Gold Technical Analysis
On the 4
hour chart below, we can see that the bounce on the 1934 support zone has led the
price to break above the downward trendline. This signals that the bearish
momentum has weakened and in fact the price was diverging
with the MACD
falling into the 1934 support. We should now expect gold to reach the 1984 resistance,
which is also the lower high of the 4-hour downtrend.
A break
above that level would switch the trend to bullish and probably lead to a rally
back towards the 2076 high. At the moment, gold has pulled back into the resistance
turned support at 1954 and we can see that we also have the red 21 moving
average sitting there. We may see a bounce here and a rally into the next
resistance.
On the 1
hour chart below, we can see more closely the short-term price action with gold
selling off into the 1954 support. As mentioned above, we should find buyers
leaning on this level with a defined risk just below it and the 1984 resistance
as the first target. The sellers, on the other hand, will want to see the price
breaking lower to target again the breakout of the 1934 support.
We have important economic
indicators today: the
US Jobless Claims and the ISM Manufacturing PMI. However, considering the
comments made by Fed members yesterday, positive data might not result in
significant weakness for gold, as the focus will be on tomorrow’s NFP report
and next week’s CPI data, which will have a greater impact on decision-making. On
the other hand, bad data should have positive implications as the Treasury yields
should fall giving gold more breathing room on the upside.

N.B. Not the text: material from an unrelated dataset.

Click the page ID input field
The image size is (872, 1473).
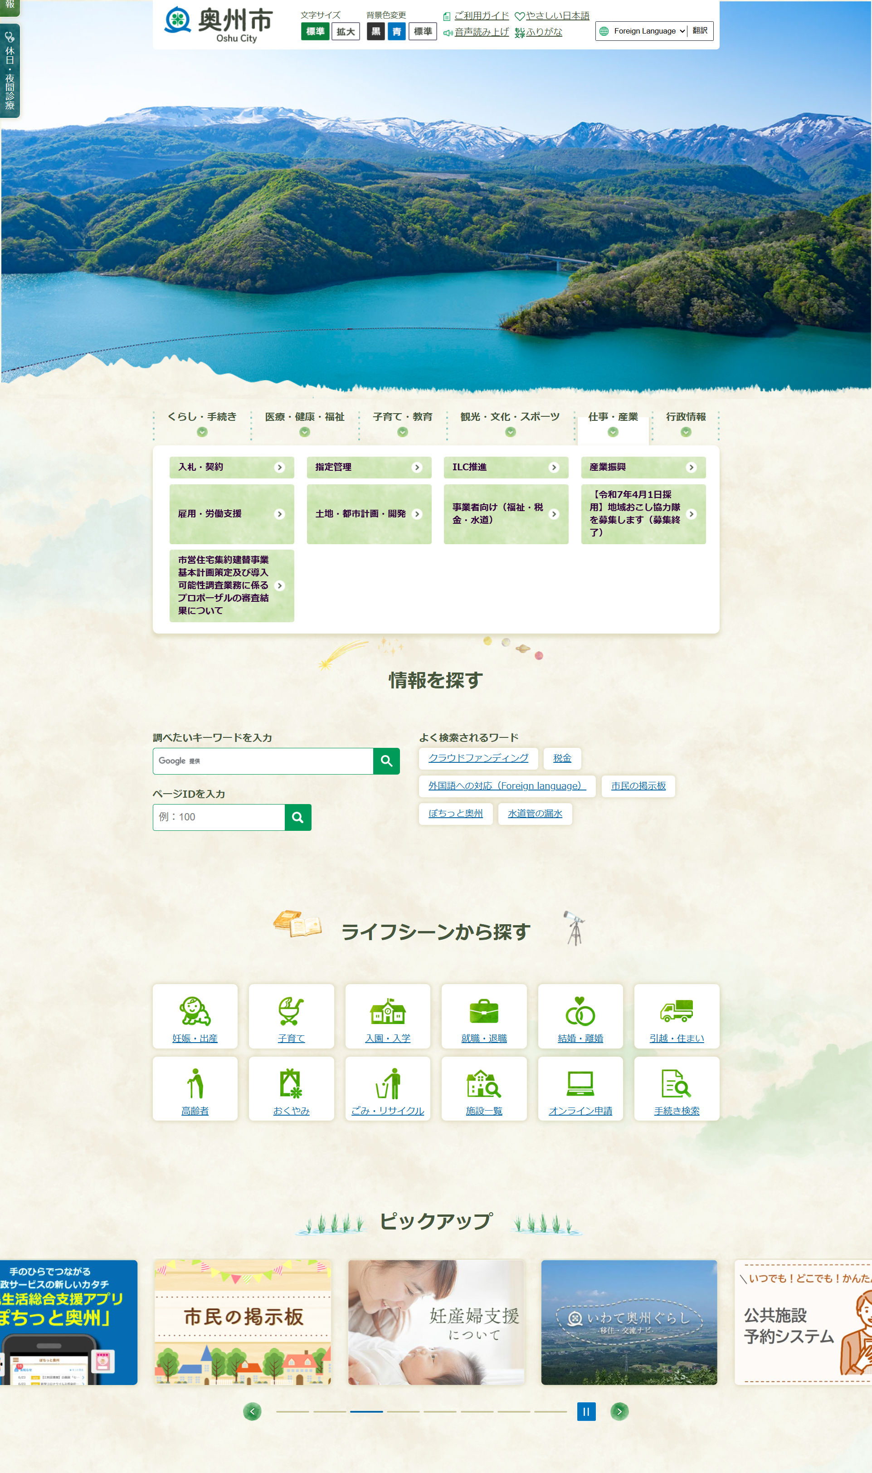click(219, 817)
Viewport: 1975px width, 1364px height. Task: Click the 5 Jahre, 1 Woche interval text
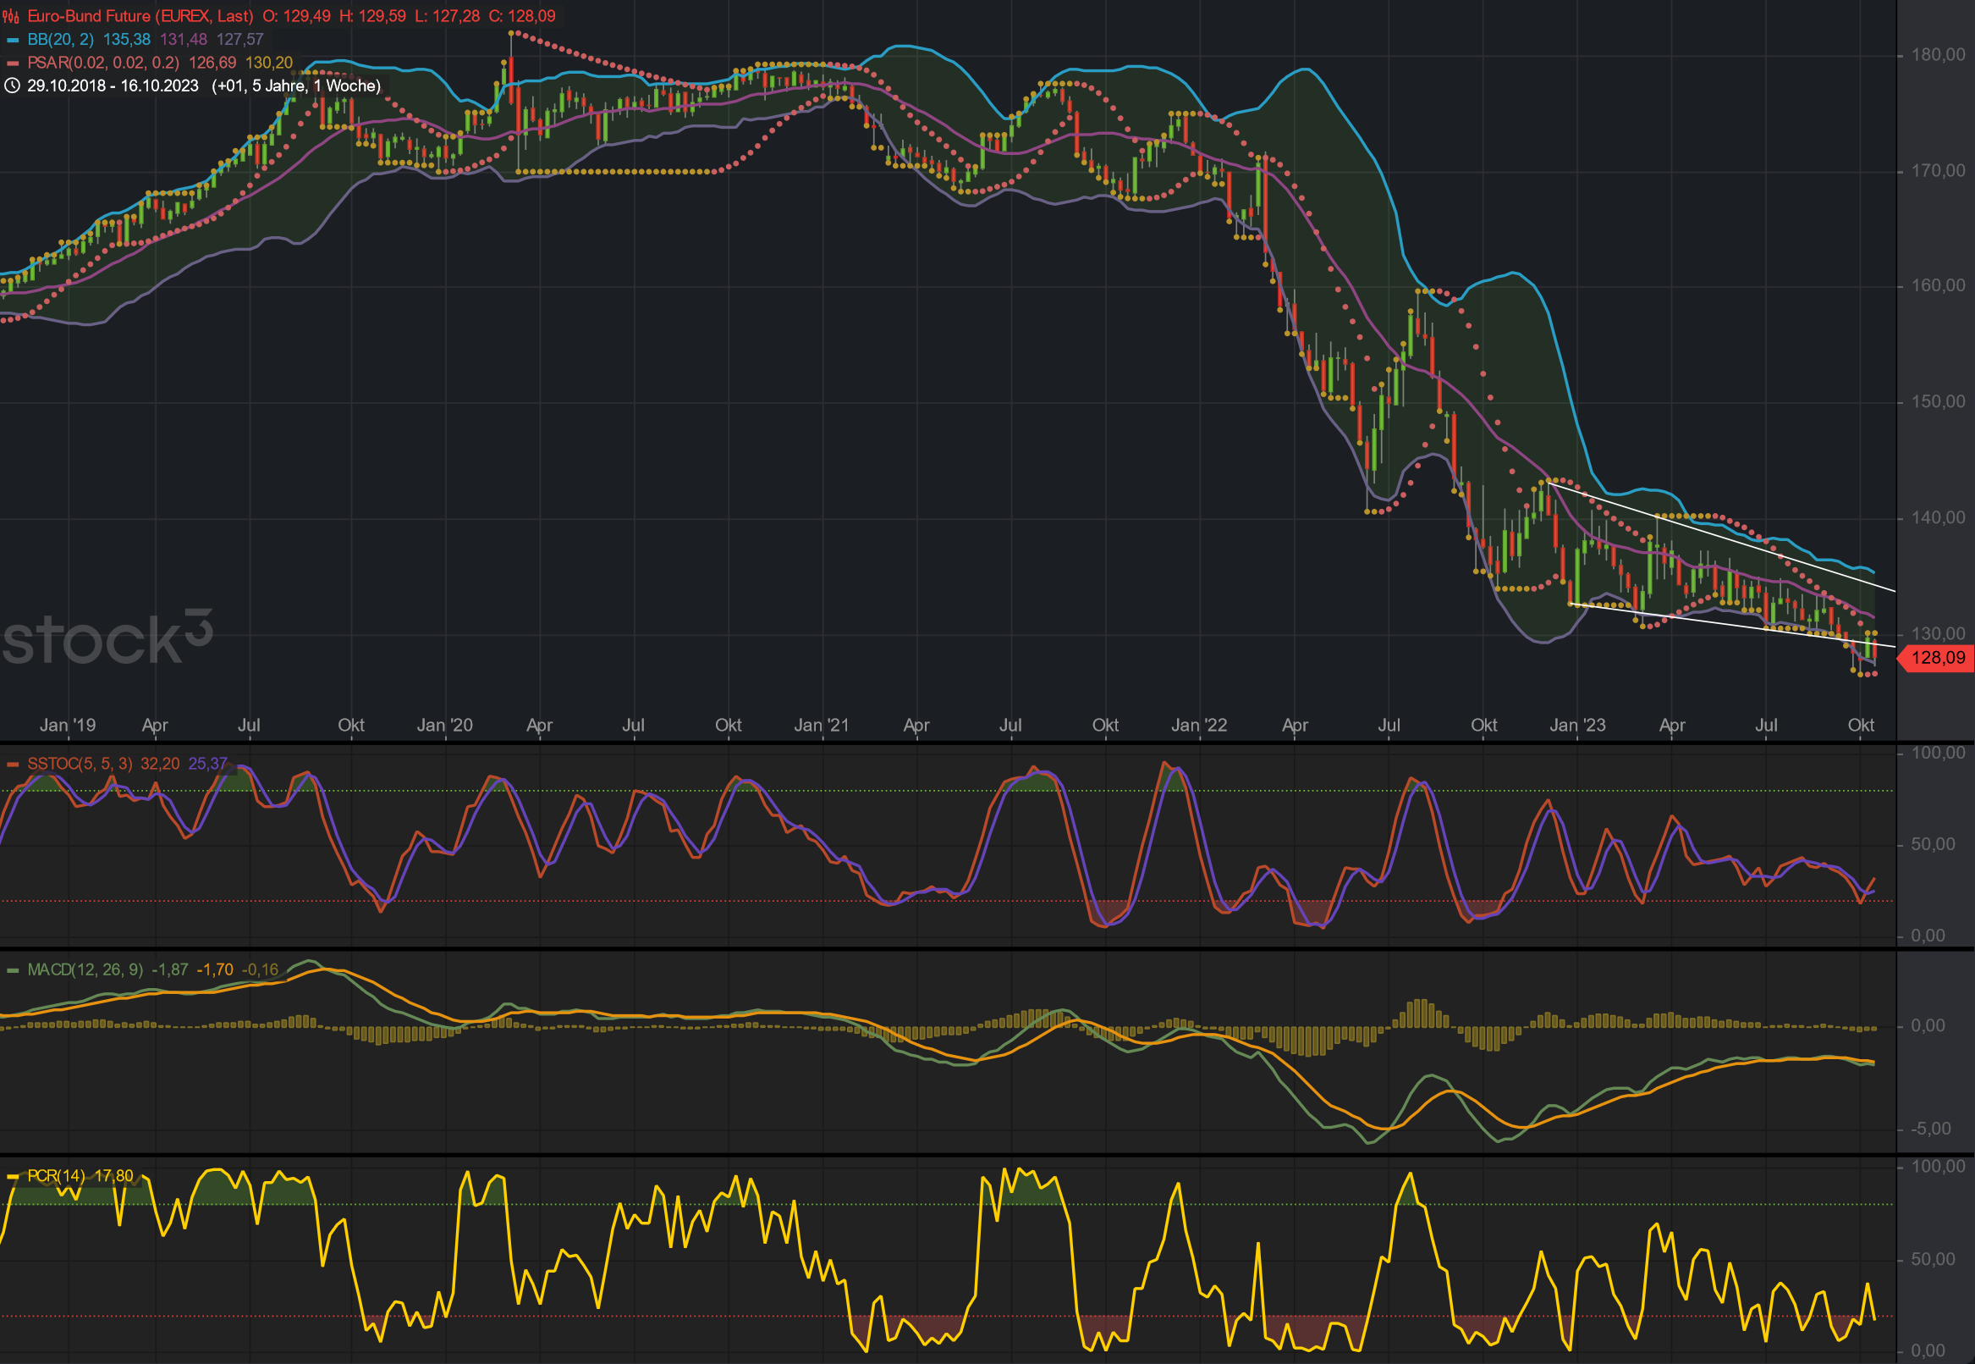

The upcoming US NFP report
will capture everyone’s attention tomorrow. If the data reveals positive
results along with an exceeding average hourly earnings figure, it is likely to
have a detrimental effect on gold. This outcome could prompt market concerns
about a potential wage price spiral. On the other hand, if the data is good but
falls short of expectations in terms of average hourly earnings, it may not
cause too much damage. In the case of bad data though, gold may rally hard and
the 2076 high would be easy to reach.